Files
gemini-cli/.gemini/skills/behavioral-evals/references/running.md
T

2.5 KiB

Running & Promoting Evals

🛠️ Prerequisites

Behavioral evals run against the compiled binary. You must build and bundle the project first after making changes:

npm run build && npm run bundle

🏃‍♂️ Running Tests

1. Configure Environment Variables

Evals require a standard API key. If your .env file has multiple keys or comments, use this precise extraction setup:

export GEMINI_API_KEY=$(grep '^GEMINI_API_KEY=' .env | cut -d '=' -f2) && RUN_EVALS=1 npx vitest run --config evals/vitest.config.ts <file_name>

2. Commands

Command Scope Description
npm run test:always_passing_evals ALWAYS_PASSES Fast feedback, runs in CI.
npm run test:all_evals All Runs nightly incubation tests. Sets RUN_EVALS=1.

Target Specific File

Note: RUN_EVALS=1 is required for incubated (USUALLY_PASSES) tests.

RUN_EVALS=1 npx vitest run --config evals/vitest.config.ts my_feature.eval.ts

🐞 Debugging and Logs

If a test fails, verify:

  • Tool Trajectory Logs:序列 of calls in evals/logs/<test_name>.log.
  • Verbose Reasoning: Capture raw buffer traces by setting GEMINI_DEBUG_LOG_FILE:
    export GEMINI_DEBUG_LOG_FILE="debug.log"
    

🎯 Verify Model Targeting

  • Tip: Standard evals benchmark against model variations. If a test passes on Flash but fails on Pro (or vice versa), the issue is usually in the tool description, not the prompt definition. Flash is sensitive to "instruction bloat," while Pro is sensitive to "ambiguous intent."

🚥 deflaking & Promotion

To maintain CI stability, all new evals follow a strict incubation period.
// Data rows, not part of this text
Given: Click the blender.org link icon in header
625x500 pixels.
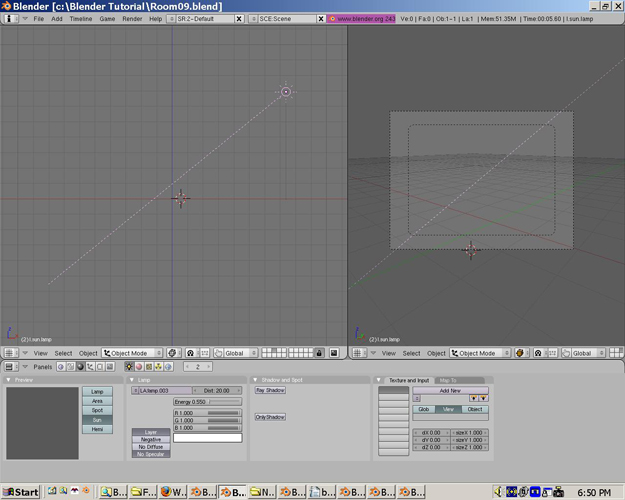Looking at the screenshot, I should coord(334,19).
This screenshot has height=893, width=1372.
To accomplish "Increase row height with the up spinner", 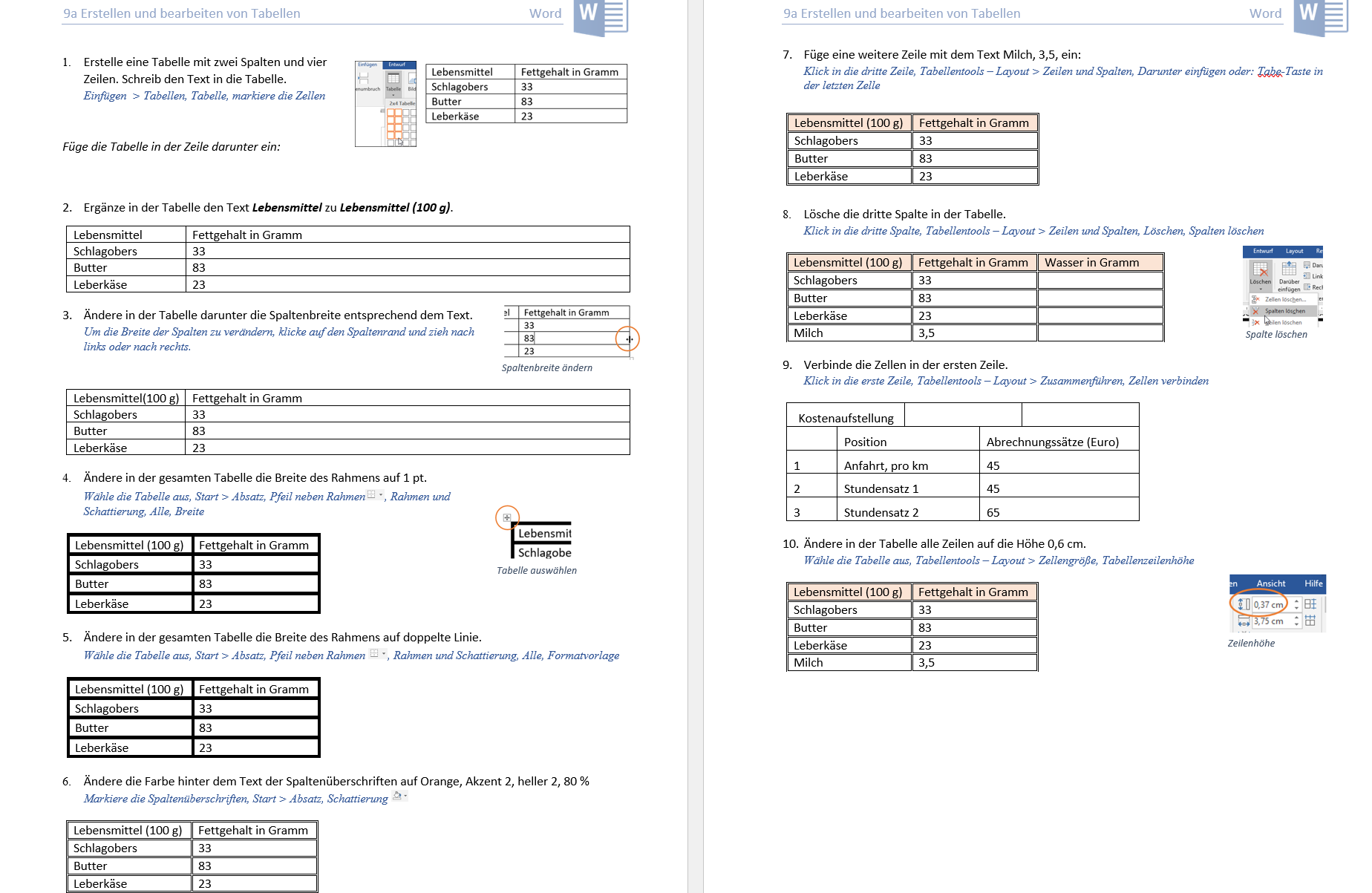I will pyautogui.click(x=1296, y=601).
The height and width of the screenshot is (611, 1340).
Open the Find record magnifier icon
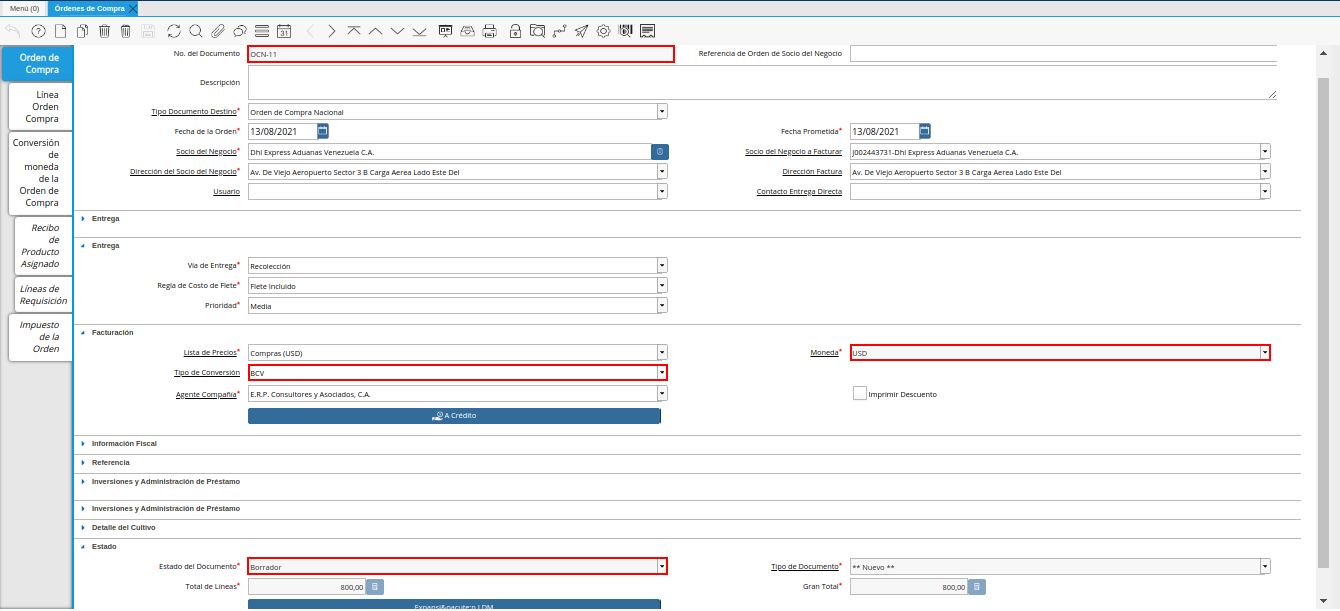196,31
1. Incubation (USUALLY_PASSES)

New tests must be created with the USUALLY_PASSES policy.

evalTest('USUALLY_PASSES', { ... })

They run in Evals: Nightly workflows and do not block PR merges.

2. Investigate Failures

If a nightly eval regresses, investigate via agent:

gemini /fix-behavioral-eval [optional-run-uri]

3. Promotion (ALWAYS_PASSES)

Once a test scores 100% consistency over multiple nightly cycles:

gemini /promote-behavioral-eval

Do not promote manually. The command verifies trajectory logs before updating the file policy.